There’s no tool like an old tool

Veteran carpenter still gets use out of antiques

In Art Yager’s thinking, there’s no tool like an old tool. And he should know.

He’s 86, and he’s been enthralled with tools since he was a boy helping his father, a carpenter.

Like other collectors of tools, he enjoys the history, the feel and the design of old implements. Even though he recently has downsized his collection to a couple of hundred pieces, there are drawers and walls filled with antique saws, planes and hammers. It’s hard to part with them and, besides, he still uses some in his shop.

“I was 10 years old when my dad said my mother wanted a plant stand for a fern to set on the front porch,” explains Yager, of Fresno, Calif. “He asked me to build it.”

With a hacksaw and some cast-off wood, he fashioned a three-legged stand. “It wouldn’t win any prizes in a woodworking contest, but Mom liked it,” he says with a smile. “I guess Dad did, too. He took us all out for ice cream.”

Earning his parents’ approval for something he fashioned with his hands and a simple tool whetted the young man’s appetite for carpentry.

He tagged along on jobs with his father. At 14, he got his first pair of white carpenter’s overalls. In the loops, he hung his first hammer and a wooden four-fold box ruler (a forerunner of the retractable tape measure).

Work, tools and materials were scarce during the Depression, so after graduating from high school in 1935, Yager assisted his father when there was enough work for both of them and worked for a local builder when there wasn’t.

Yager bought his first saw, made in Sweden, in 1938. After it was ruined by a saw shop, though, he got rid of it. It hurt him to see it that way.

“Tools are part of who I am,” he says reflectively. “They were the first means I had of making a living. A good carpenter respects his tools.”

Arthur L. Yager, 86, uses an English saw, at least 100 years old, to cut a board in the workshop of his Fresno, Calif., home. Yager, a lifelong carpenter, has a collection of old and antique tools he uses for woodworking.

After World War II, when people started building houses again, Yager and his father formed Yager & Yager. Art Yager kept the company going after his father died in the early ’50s and later went to work for another builder until his retirement at age 65.

Like fellow members of the San Joaquin Fine Woodworkers Association, Yager became a serious tool collector after retiring. Until recently, he scoured yard sales, auctions, antique stores and sales and flea markets to find the tools that had lost favor with their owners. Association members meet monthly to talk about tools, woodworking and to see each other’s workshops.

Tools bring ‘quiet time’

Retiree Ben Douglas of Clovis, Calif., president of the woodworkers association, not only respects his tools, he feels a certain amount of reverence for them.

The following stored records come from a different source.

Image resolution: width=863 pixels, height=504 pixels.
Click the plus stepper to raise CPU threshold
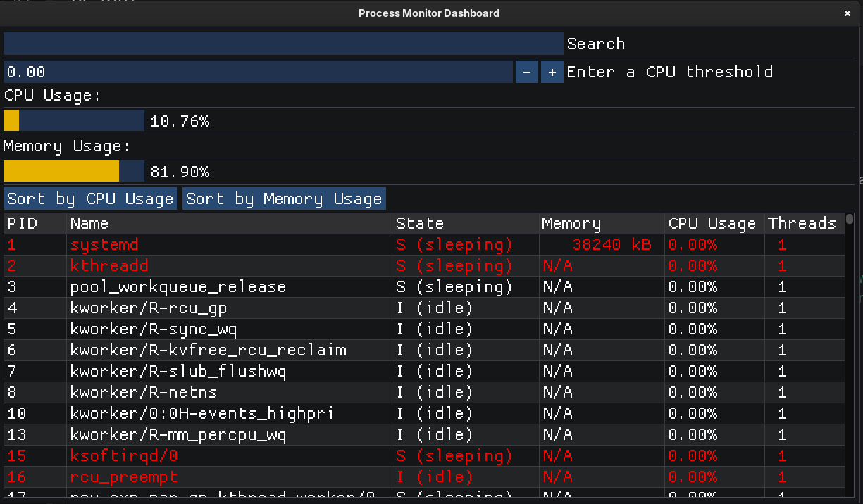click(x=552, y=71)
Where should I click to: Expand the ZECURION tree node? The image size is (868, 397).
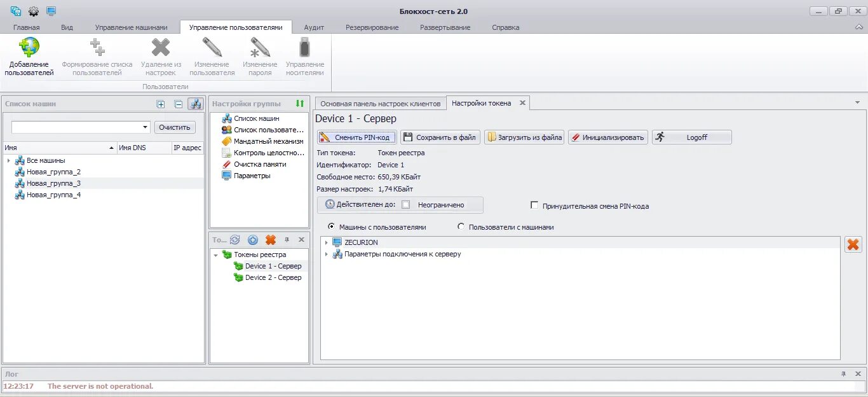(x=326, y=242)
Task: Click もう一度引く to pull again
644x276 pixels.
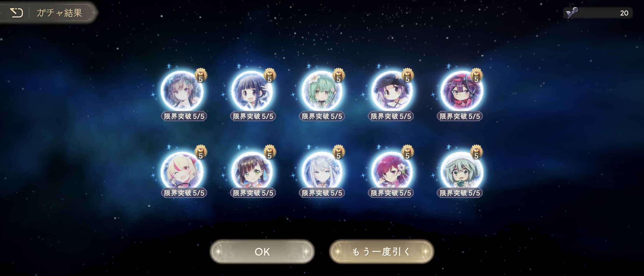Action: [381, 251]
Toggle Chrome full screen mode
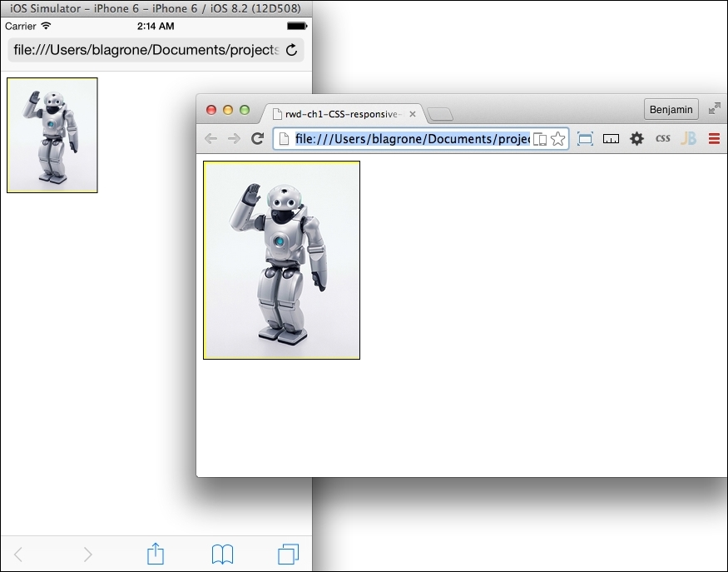This screenshot has height=572, width=728. [714, 108]
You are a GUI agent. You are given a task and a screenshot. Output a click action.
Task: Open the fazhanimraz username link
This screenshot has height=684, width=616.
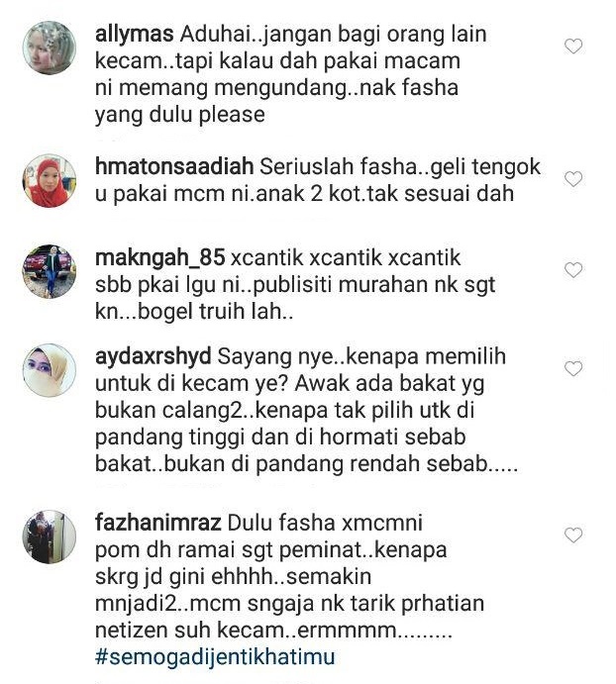pos(158,523)
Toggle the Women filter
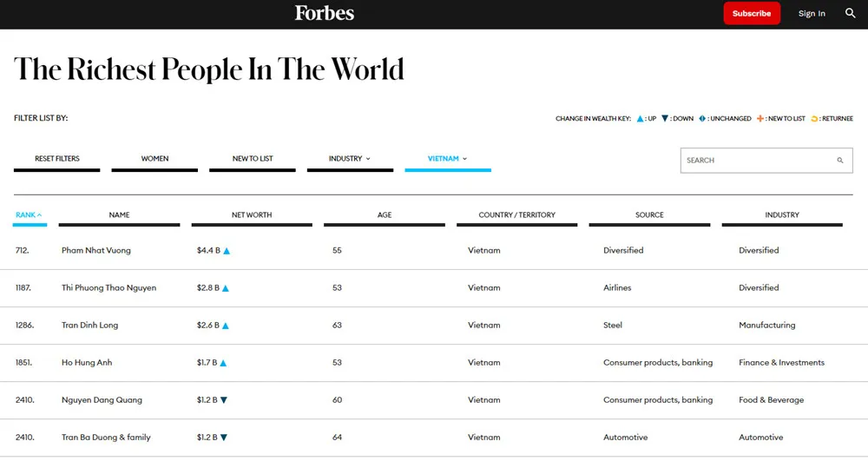Screen dimensions: 868x474 point(155,159)
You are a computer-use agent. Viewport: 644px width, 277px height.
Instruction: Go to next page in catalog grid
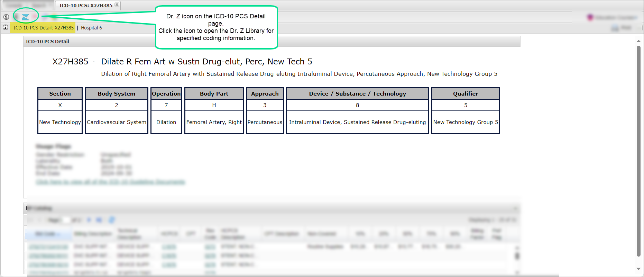[x=89, y=220]
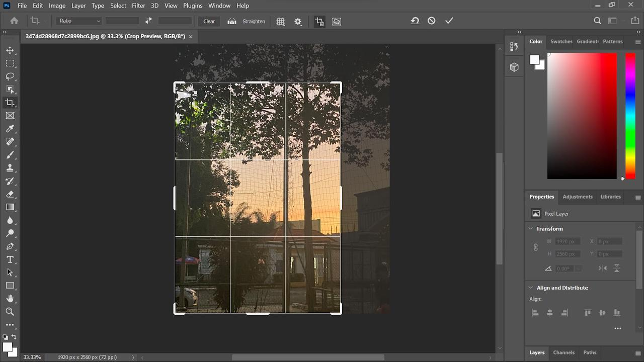Select the Zoom tool
The height and width of the screenshot is (362, 644).
pos(10,312)
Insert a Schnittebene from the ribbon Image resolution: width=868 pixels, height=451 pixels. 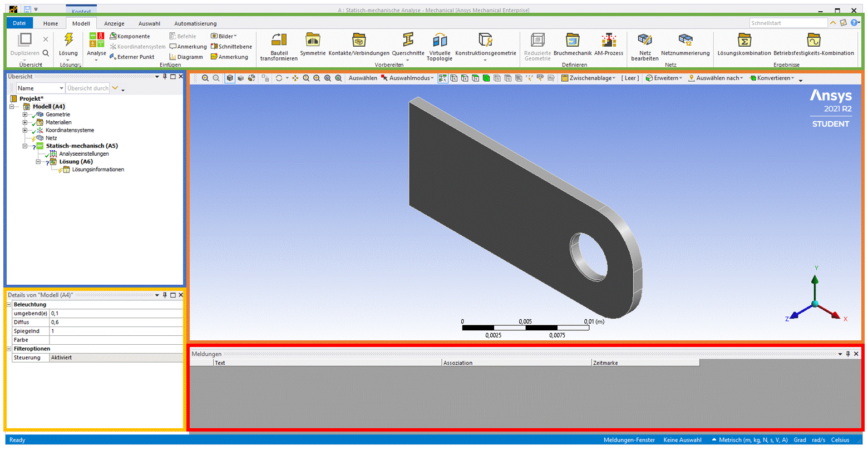231,47
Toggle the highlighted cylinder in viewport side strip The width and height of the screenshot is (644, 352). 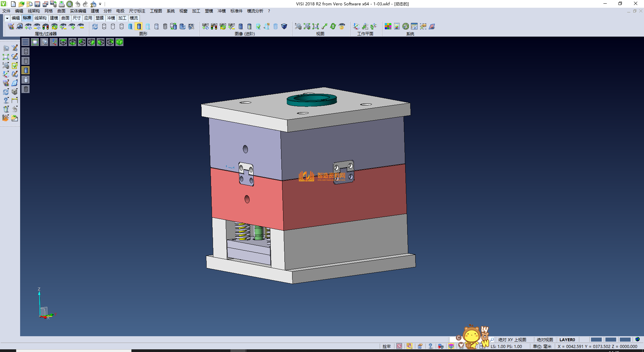tap(26, 70)
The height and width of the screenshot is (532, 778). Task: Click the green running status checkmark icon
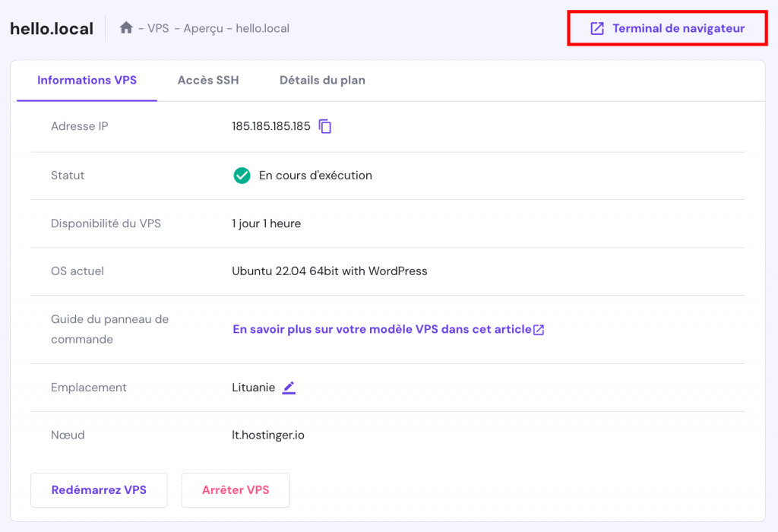242,176
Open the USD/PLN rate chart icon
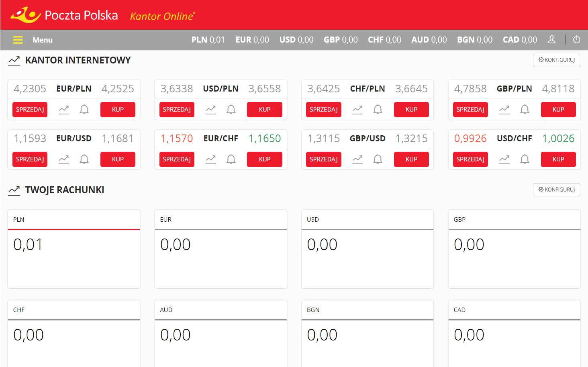 click(x=210, y=110)
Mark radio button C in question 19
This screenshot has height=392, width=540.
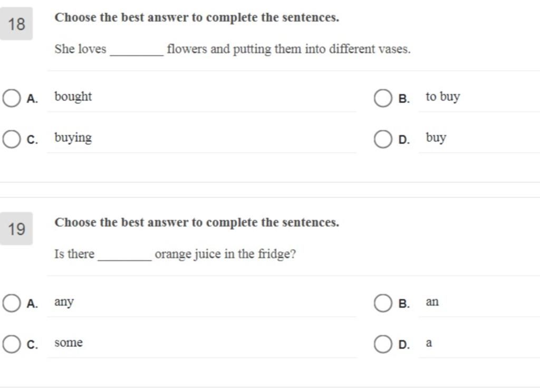pos(11,345)
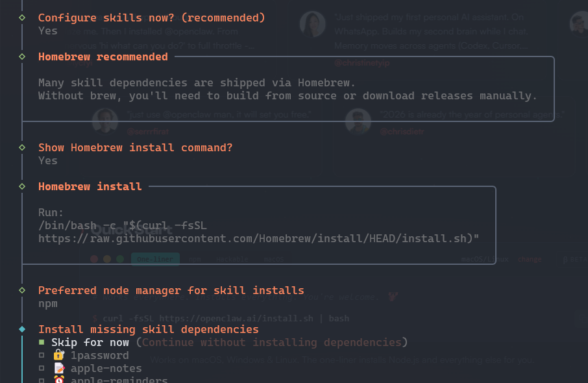Click the /bin/bash -c curl command line
This screenshot has width=588, height=383.
point(122,225)
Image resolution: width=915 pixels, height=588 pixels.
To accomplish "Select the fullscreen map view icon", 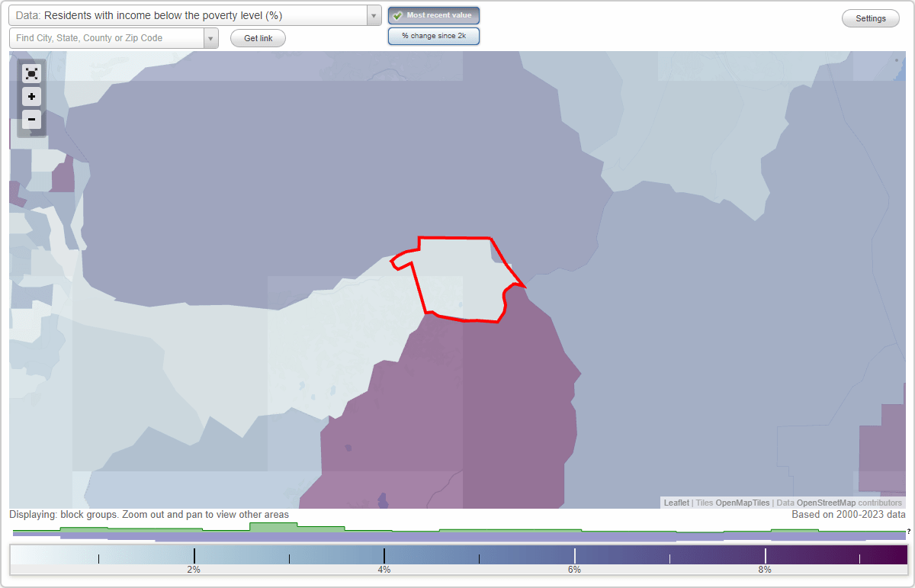I will point(31,73).
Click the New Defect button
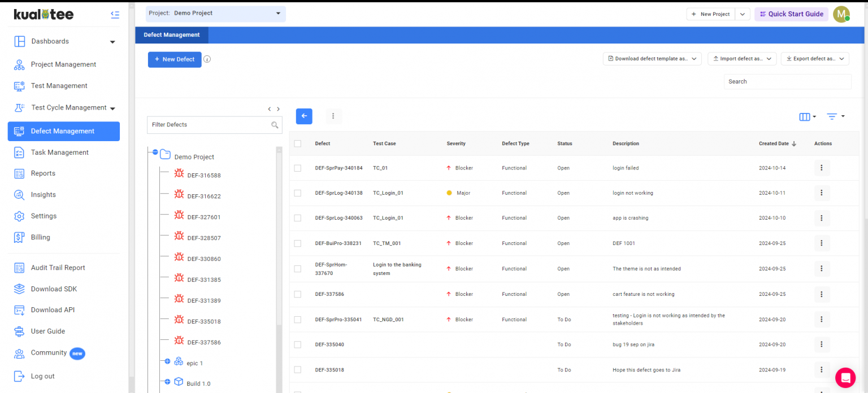Image resolution: width=868 pixels, height=393 pixels. (175, 59)
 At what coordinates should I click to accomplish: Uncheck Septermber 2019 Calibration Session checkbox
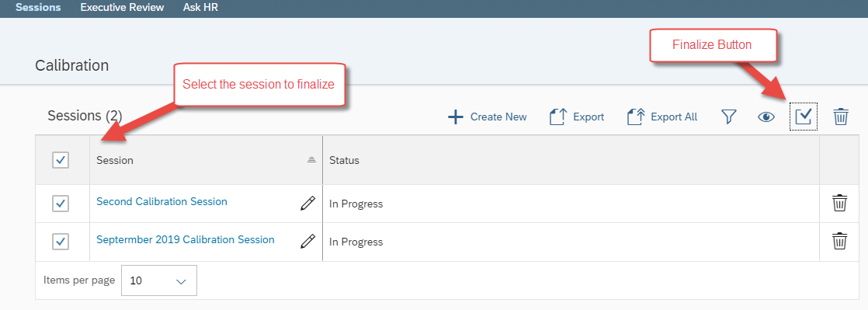[61, 242]
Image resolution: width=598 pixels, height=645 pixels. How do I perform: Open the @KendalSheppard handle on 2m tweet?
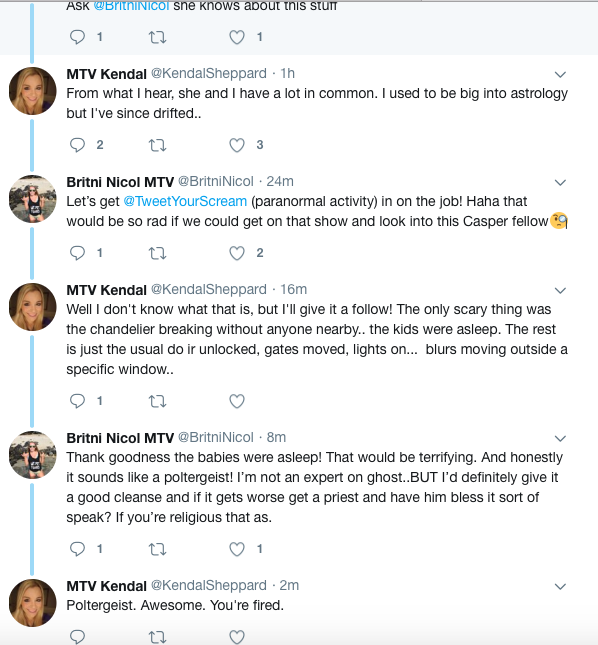tap(209, 585)
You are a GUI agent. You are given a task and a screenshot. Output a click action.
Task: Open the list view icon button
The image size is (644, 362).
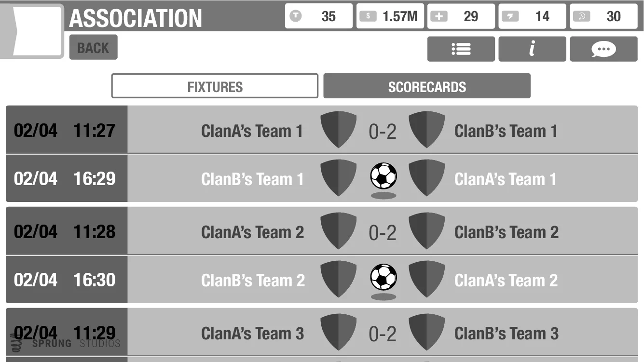pos(461,49)
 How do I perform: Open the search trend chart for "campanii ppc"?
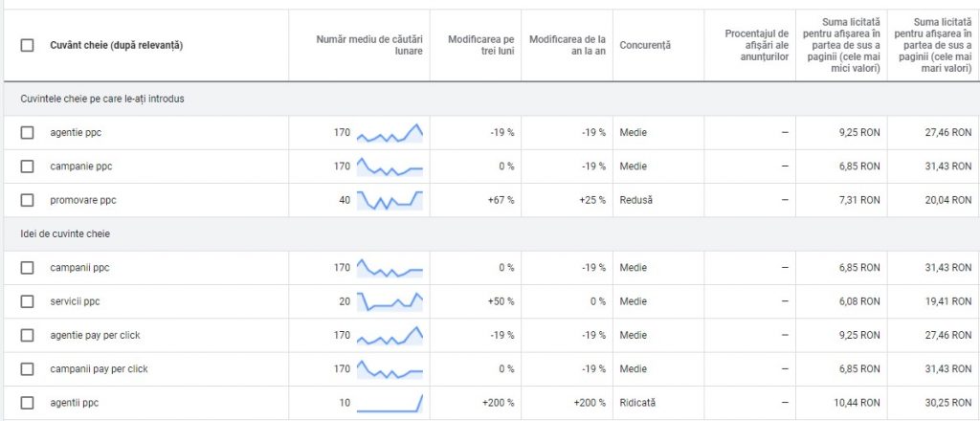click(x=390, y=269)
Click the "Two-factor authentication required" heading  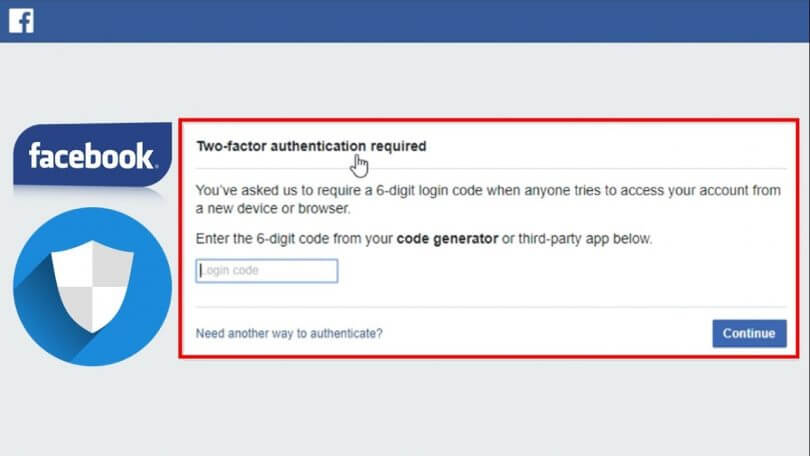click(x=311, y=146)
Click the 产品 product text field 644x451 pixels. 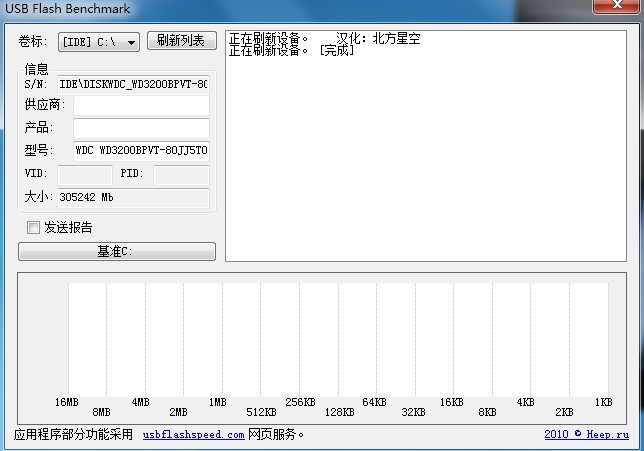coord(141,128)
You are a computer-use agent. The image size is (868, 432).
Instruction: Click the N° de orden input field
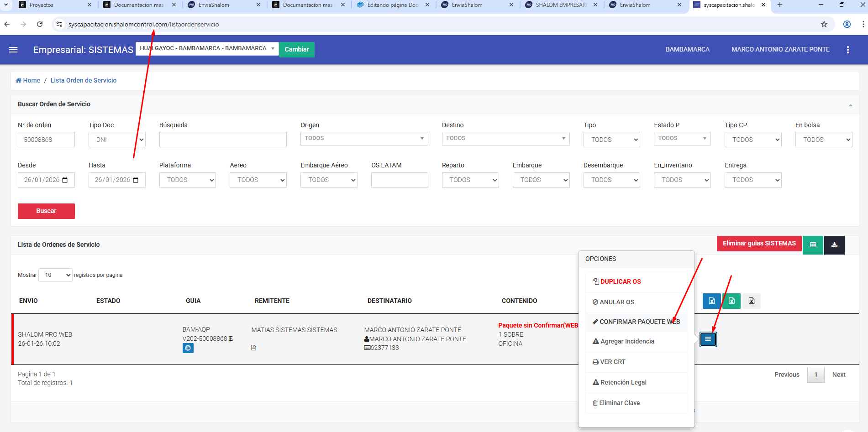[46, 140]
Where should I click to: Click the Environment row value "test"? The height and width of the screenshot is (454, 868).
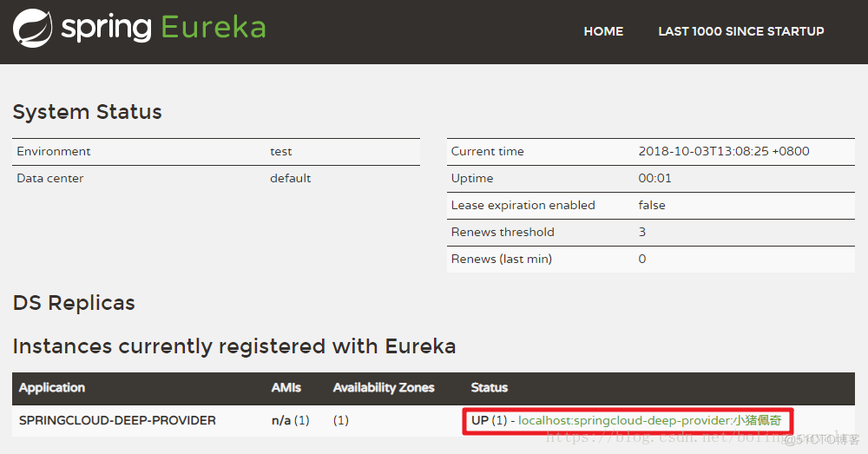280,151

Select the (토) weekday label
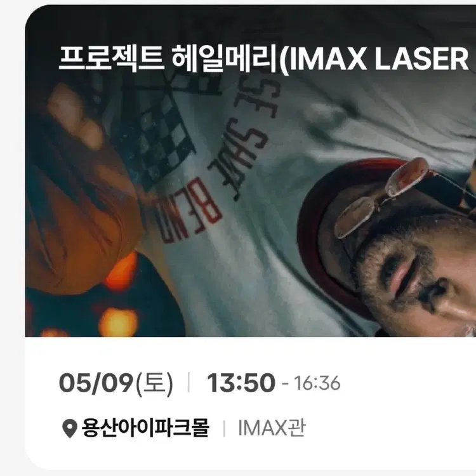click(154, 383)
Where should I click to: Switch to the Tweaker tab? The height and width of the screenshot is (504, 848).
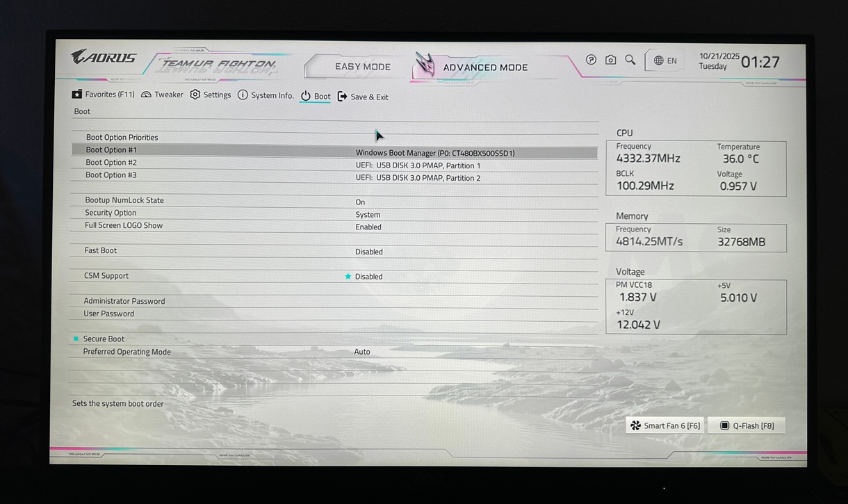(x=163, y=95)
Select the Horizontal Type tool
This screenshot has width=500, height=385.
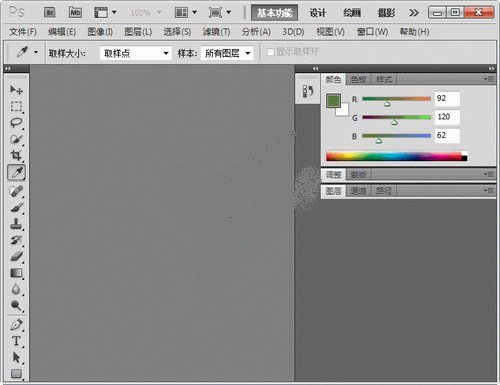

Yager's collection includes an assortment of hand tools, some used for clockmaking, and a 4-pound brass mallet, pictured here on his workbench.

“I am captivated by wood and tools,” he says. “Working with hand tools is a quiet time, a time of reflection. It’s just you and the tool and the wood.

“Power tools are wonderful, too. But they are noisy, and you are tense when you use them because you don’t want to cut off any fingers or ruin a piece of wood. When you take a finely tuned hand plane and run it down the length of a board and the shavings come off, it is a great feeling.”

Tool aficionados know a lot about the old implements, but say there’s still more to learn and see.

Douglas likes going to workshops conducted periodically in the San Francisco area by James Kernov, head of the fine woodworking program at College of the Redwoods in Fort Bragg, Calif. Kernov and his students sell furniture they make at school and Kernov has written books on woodworking.

Yager enjoys antique shows that feature old. He also belongs to the national Early American Industries Association so he can receive the organization’s publications about old tools.

Not for sale

Ed Mincy of Fresno, a retired woodshop teacher, has his own mini-museum.

A 24-by 24-foot room above his garage and an enclosed patio are filled with display cabinets that house his 2,200 hand tools. Someone offered Mincy $18,000 for a set of bronze Stanley planes, but he didn’t take it. “Some of the tools are so beautiful, I just love looking at them,” he says.

The implements are cataloged and Mincy keeps up on their value by reading trade publications. Not all of his tools are behind glass. He has a workshop full of his everyday tools.

“Oh, sure, I still use tools,” says Mincy, 75. “I’m always building or fixing something.”

He also travels the country if he sees an ad for a tool that he wants. He has flown to places on the East Coast, as well as France, to buy tools.

“Everyone likes to see his collection,” says Douglas of Mincy’s tools.